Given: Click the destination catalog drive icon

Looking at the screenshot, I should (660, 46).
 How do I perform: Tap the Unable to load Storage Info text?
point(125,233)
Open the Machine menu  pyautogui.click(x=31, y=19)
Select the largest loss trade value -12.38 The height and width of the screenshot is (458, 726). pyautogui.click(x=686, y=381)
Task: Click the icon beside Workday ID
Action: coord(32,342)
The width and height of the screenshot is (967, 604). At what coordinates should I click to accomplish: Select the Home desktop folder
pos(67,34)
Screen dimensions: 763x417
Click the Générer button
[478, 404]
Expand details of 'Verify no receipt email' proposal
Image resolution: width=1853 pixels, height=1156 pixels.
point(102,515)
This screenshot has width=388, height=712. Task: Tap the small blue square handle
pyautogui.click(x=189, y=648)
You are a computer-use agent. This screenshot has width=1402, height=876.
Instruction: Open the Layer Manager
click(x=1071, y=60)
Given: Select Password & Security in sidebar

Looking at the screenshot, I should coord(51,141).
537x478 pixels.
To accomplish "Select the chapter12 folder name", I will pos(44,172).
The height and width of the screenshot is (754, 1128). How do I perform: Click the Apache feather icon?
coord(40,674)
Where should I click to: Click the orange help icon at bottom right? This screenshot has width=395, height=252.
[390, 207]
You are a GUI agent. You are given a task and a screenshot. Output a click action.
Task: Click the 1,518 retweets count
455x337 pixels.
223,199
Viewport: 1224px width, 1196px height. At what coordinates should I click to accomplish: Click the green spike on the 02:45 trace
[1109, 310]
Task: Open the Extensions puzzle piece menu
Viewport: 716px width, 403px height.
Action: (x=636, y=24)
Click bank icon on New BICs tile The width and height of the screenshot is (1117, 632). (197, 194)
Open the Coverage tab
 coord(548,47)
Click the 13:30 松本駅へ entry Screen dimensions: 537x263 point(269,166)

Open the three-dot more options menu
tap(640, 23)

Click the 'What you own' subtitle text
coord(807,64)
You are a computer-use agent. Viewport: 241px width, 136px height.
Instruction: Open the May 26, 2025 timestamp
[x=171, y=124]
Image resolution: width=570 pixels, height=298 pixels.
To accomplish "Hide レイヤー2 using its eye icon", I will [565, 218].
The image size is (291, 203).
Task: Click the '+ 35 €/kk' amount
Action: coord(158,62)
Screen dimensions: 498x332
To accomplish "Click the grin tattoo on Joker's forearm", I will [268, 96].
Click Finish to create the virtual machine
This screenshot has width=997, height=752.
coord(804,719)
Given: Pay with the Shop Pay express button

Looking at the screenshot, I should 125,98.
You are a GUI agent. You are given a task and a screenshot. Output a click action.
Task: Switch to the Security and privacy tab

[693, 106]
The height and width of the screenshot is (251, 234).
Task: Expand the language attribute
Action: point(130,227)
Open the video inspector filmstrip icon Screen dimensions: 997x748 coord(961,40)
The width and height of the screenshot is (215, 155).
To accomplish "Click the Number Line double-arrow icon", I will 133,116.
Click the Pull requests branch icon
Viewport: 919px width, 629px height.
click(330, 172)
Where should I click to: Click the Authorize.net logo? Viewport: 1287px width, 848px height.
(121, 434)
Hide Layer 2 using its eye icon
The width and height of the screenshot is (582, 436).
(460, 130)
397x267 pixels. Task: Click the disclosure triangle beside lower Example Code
———
> **Directive**: Rewrite the lines above, swapping every "Screen dimensions" for "Display size" and leaving everything else untouched.

> **Task solution**:
Given: Click the destination catalog drive icon

Looking at the screenshot, I should (660, 46).
 How do I perform: Tap the Unable to load Storage Info text?
point(125,233)
Open the Machine menu  pyautogui.click(x=31, y=19)
Select the largest loss trade value -12.38 The height and width of the screenshot is (458, 726). pyautogui.click(x=686, y=381)
Task: Click the icon beside Workday ID
Action: coord(32,342)
The width and height of the screenshot is (967, 604). At what coordinates should I click to accomplish: Select the Home desktop folder
pos(67,34)
Display size: 763x417
Click the Générer button
[478, 404]
Expand details of 'Verify no receipt email' proposal
Image resolution: width=1853 pixels, height=1156 pixels.
point(102,515)
This screenshot has width=388, height=712. Task: Tap the small blue square handle
pyautogui.click(x=189, y=648)
You are a computer-use agent. This screenshot has width=1402, height=876.
Instruction: Open the Layer Manager
click(x=1071, y=60)
Given: Select Password & Security in sidebar

Looking at the screenshot, I should coord(51,141).
537x478 pixels.
To accomplish "Select the chapter12 folder name", I will pos(44,172).
The height and width of the screenshot is (754, 1128). How do I perform: Click the Apache feather icon?
coord(40,674)
Where should I click to: Click the orange help icon at bottom right? This screenshot has width=395, height=252.
[390, 207]
You are a GUI agent. You are given a task and a screenshot. Output a click action.
Task: Click the 1,518 retweets count
455x337 pixels.
223,199
Viewport: 1224px width, 1196px height. At what coordinates should I click to accomplish: Click the green spike on the 02:45 trace
[1109, 310]
Task: Open the Extensions puzzle piece menu
Viewport: 716px width, 403px height.
Action: (x=636, y=24)
Click bank icon on New BICs tile The width and height of the screenshot is (1117, 632). (197, 194)
Open the Coverage tab
 coord(548,47)
Click the 13:30 松本駅へ entry Display size: 537x263 point(269,166)

Open the three-dot more options menu
tap(640, 23)

Click the 'What you own' subtitle text
coord(807,64)
You are a computer-use agent. Viewport: 241px width, 136px height.
Instruction: Open the May 26, 2025 timestamp
[x=171, y=124]
Image resolution: width=570 pixels, height=298 pixels.
To accomplish "Hide レイヤー2 using its eye icon", I will [565, 218].
The image size is (291, 203).
Task: Click the '+ 35 €/kk' amount
Action: coord(158,62)
Display size: 498x332
To accomplish "Click the grin tattoo on Joker's forearm", I will [268, 96].
Click Finish to create the virtual machine
This screenshot has width=997, height=752.
coord(804,719)
Given: Pay with the Shop Pay express button

Looking at the screenshot, I should 125,98.
You are a GUI agent. You are given a task and a screenshot. Output a click action.
Task: Switch to the Security and privacy tab

[693, 106]
The height and width of the screenshot is (251, 234).
Task: Expand the language attribute
Action: point(130,227)
Open the video inspector filmstrip icon Display size: 997x748 coord(961,40)
The width and height of the screenshot is (215, 155).
To accomplish "Click the Number Line double-arrow icon", I will 133,116.
Click the Pull requests branch icon
Viewport: 919px width, 629px height.
click(330, 172)
Where should I click to: Click the Authorize.net logo? Viewport: 1287px width, 848px height.
(121, 434)
Hide Layer 2 using its eye icon
The width and height of the screenshot is (582, 436).
(460, 130)
397x267 pixels. Task: Click the disclosure triangle beside lower Example Code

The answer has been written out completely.